_Stored records:_
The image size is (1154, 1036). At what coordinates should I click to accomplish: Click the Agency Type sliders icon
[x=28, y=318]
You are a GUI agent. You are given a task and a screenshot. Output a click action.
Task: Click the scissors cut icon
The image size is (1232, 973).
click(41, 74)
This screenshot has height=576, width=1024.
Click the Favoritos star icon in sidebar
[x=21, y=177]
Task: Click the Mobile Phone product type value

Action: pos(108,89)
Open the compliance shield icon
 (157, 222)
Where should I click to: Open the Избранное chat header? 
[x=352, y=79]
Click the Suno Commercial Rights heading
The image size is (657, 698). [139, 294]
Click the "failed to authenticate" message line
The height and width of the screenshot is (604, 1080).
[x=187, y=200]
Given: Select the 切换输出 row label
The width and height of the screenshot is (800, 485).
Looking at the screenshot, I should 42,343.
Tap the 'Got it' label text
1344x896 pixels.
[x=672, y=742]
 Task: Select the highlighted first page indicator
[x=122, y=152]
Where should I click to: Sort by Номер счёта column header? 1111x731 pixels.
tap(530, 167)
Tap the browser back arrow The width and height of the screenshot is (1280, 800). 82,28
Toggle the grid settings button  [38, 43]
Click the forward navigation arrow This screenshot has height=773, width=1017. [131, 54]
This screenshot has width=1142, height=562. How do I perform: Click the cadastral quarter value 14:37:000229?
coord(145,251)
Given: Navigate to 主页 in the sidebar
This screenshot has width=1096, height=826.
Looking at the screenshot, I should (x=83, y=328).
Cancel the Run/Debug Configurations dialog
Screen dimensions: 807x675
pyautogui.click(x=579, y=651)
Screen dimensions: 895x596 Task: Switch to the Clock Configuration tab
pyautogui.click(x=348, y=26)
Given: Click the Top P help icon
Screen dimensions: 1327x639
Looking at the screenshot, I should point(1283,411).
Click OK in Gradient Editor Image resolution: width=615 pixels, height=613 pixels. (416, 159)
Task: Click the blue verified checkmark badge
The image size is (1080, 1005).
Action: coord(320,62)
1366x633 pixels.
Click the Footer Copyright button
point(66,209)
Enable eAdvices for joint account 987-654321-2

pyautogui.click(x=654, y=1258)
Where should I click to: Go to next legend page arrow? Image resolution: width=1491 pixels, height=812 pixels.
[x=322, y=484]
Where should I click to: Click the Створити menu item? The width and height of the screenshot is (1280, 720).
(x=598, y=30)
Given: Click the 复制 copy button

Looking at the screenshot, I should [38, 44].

_Task to complete:_ Restate, please, word for word the span of records running from the first line to the line bearing "Given: Navigate to 主页 in the sidebar", both included, and nothing outside it.

_Answer box:_
The image size is (1154, 1036). At what coordinates should I click to accomplish: Click the Agency Type sliders icon
[x=28, y=318]
You are a GUI agent. You are given a task and a screenshot. Output a click action.
Task: Click the scissors cut icon
The image size is (1232, 973).
click(41, 74)
This screenshot has height=576, width=1024.
Click the Favoritos star icon in sidebar
[x=21, y=177]
Task: Click the Mobile Phone product type value

Action: pos(108,89)
Open the compliance shield icon
 (157, 222)
Where should I click to: Open the Избранное chat header? 
[x=352, y=79]
Click the Suno Commercial Rights heading
The image size is (657, 698). [139, 294]
Click the "failed to authenticate" message line
The height and width of the screenshot is (604, 1080).
[x=187, y=200]
Given: Select the 切换输出 row label
The width and height of the screenshot is (800, 485).
Looking at the screenshot, I should 42,343.
Tap the 'Got it' label text
1344x896 pixels.
[x=672, y=742]
 Task: Select the highlighted first page indicator
[x=122, y=152]
Where should I click to: Sort by Номер счёта column header? 1111x731 pixels.
tap(530, 167)
Tap the browser back arrow The width and height of the screenshot is (1280, 800). 82,28
Toggle the grid settings button  [38, 43]
Click the forward navigation arrow This screenshot has height=773, width=1017. [131, 54]
This screenshot has width=1142, height=562. How do I perform: Click the cadastral quarter value 14:37:000229?
coord(145,251)
Given: Navigate to 主页 in the sidebar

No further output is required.